Così quando sto per arrivare a Tiguant (60 km a nord del confine con il Senegal) all'ennesimo posto di blocco chiedo al poliziotto dove posso accamparmi con la tenda e, sorpresa, mi invita a passare la notte nella sua "stazione": una stanza di 4 metri per 3 in mezzo al niente, abitata da 4 ragazzini in servizio di leva e altri 2 poliziotti. Un totale di 8 persone in 12 mq che fungevano da ufficio, dormitorio, spogliatoio e cucina; il bagno era il cortile, l'acqua in taniche di plastica. Alle 2 capre fuori il compito di tenere pulito. Una delle migliori cene in Mauritania: pecora alla griglia con spezie e the cinese bollente molto zuccherato come dessert.

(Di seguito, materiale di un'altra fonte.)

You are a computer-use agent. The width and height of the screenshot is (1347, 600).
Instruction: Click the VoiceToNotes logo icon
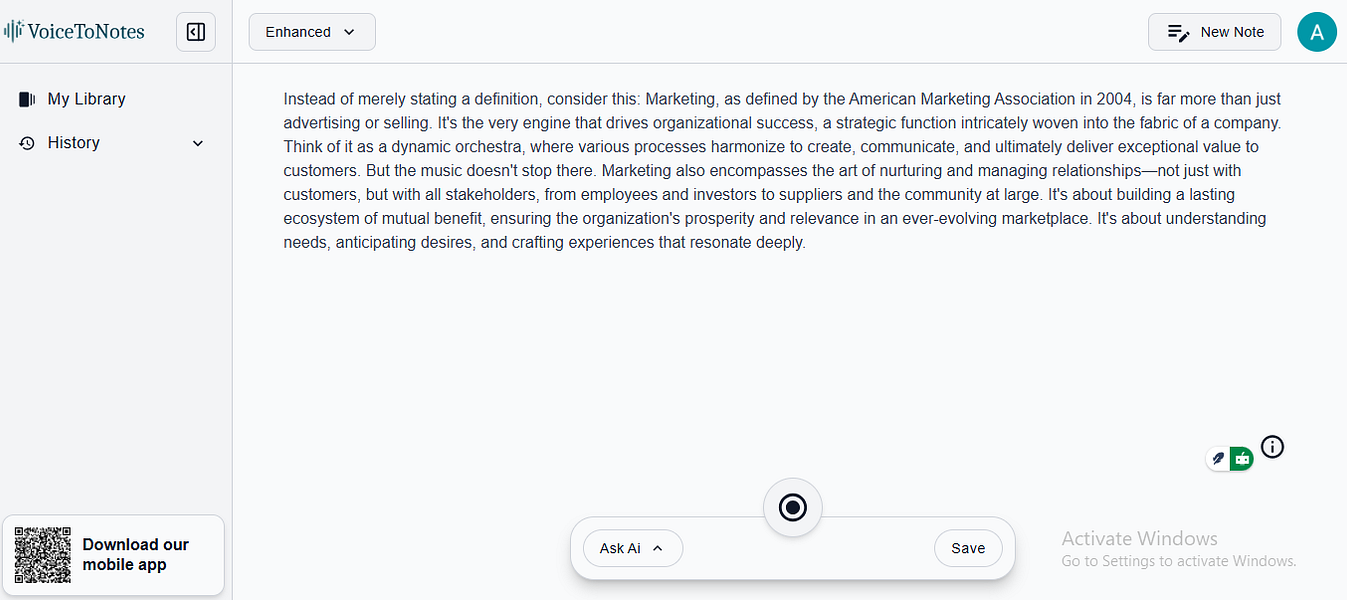[x=13, y=31]

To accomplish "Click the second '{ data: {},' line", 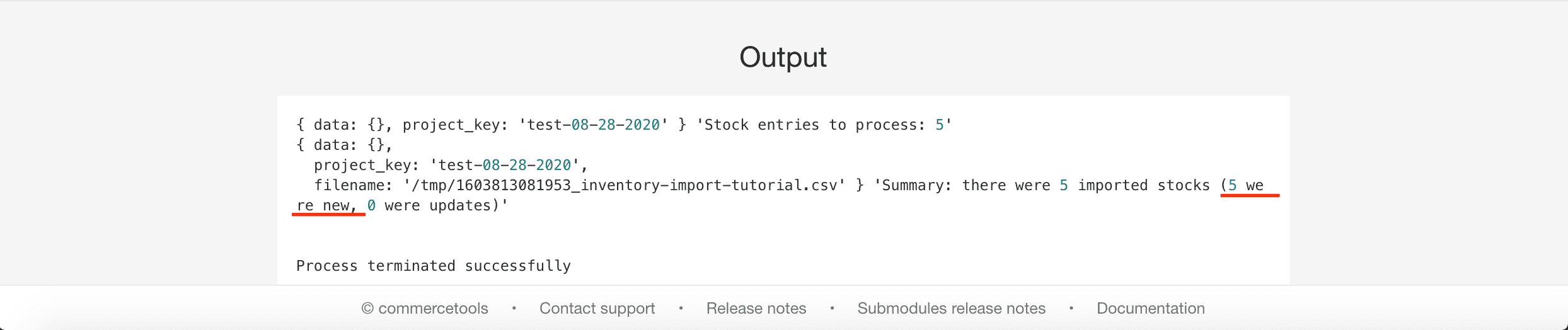I will pyautogui.click(x=344, y=145).
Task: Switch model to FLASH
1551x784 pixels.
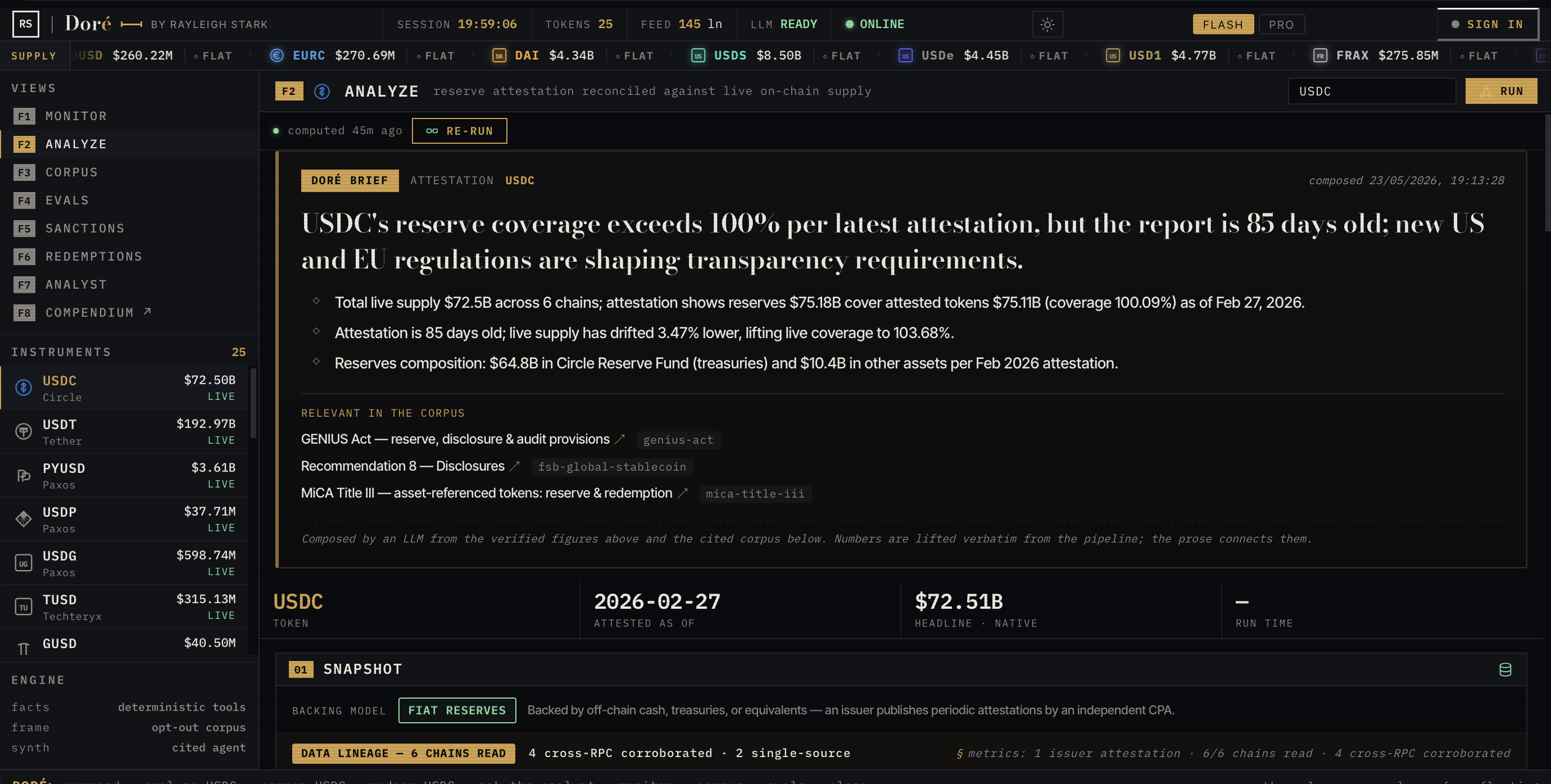Action: pyautogui.click(x=1223, y=25)
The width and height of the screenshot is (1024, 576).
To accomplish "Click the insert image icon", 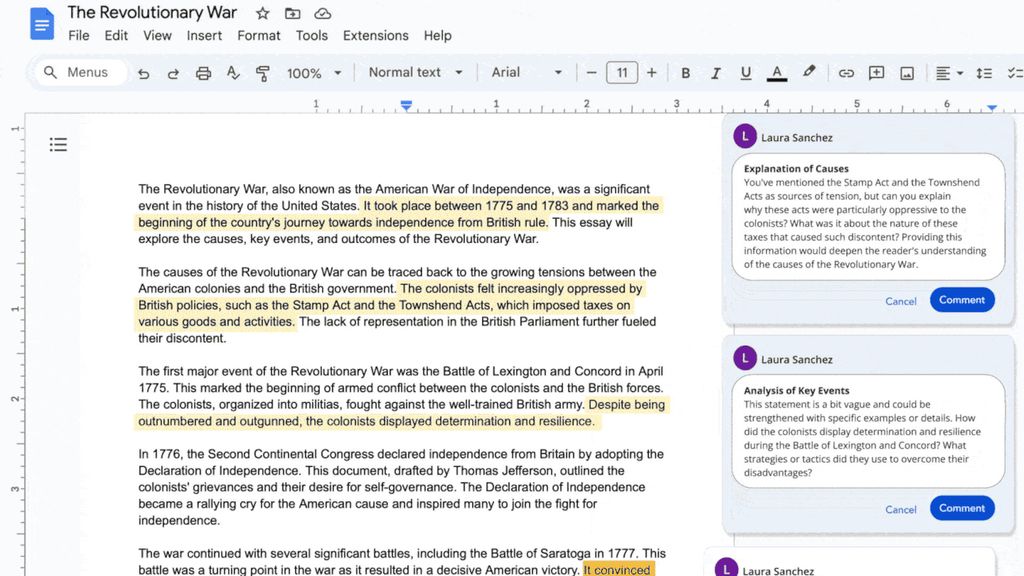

L'idea di partire senza una meta precisa ha tra gli svantaggi quello di non avere tutte le carte necessarie per muoversi liberamente tra i vari Stati: se non fossi riuscito ad entrare in Senegal perché sprovvisto del carnet de passage (una specie di passaporto del veicolo, molto complicato da richiedere e soprattutto caro) sarei dovuto tornare indietro e passare dal Mali.
Mohammed, il poliziotto che mi ha invitato mi consiglia di passare il confine senegalese dal Parco Naturale di Diamma e mi disegna l'ennesima cartina su come arrivare. Sbaglio almeno un paio di strade, costeggio un fiume (salvo poi scoprire che è il fiume Senegal) e arrivo ad un cabinotto in legno: sono al confine. Nessuna domanda ma solo 4 timbri sul passaporto al costo di 5 euro (euro!) l'uno che scivolano nei taschini degli ufficiali e la formalità della dogana è risolta. Fino a qui spesi circa 375 euro, giorni di viaggio 18 più 3 di traghetto.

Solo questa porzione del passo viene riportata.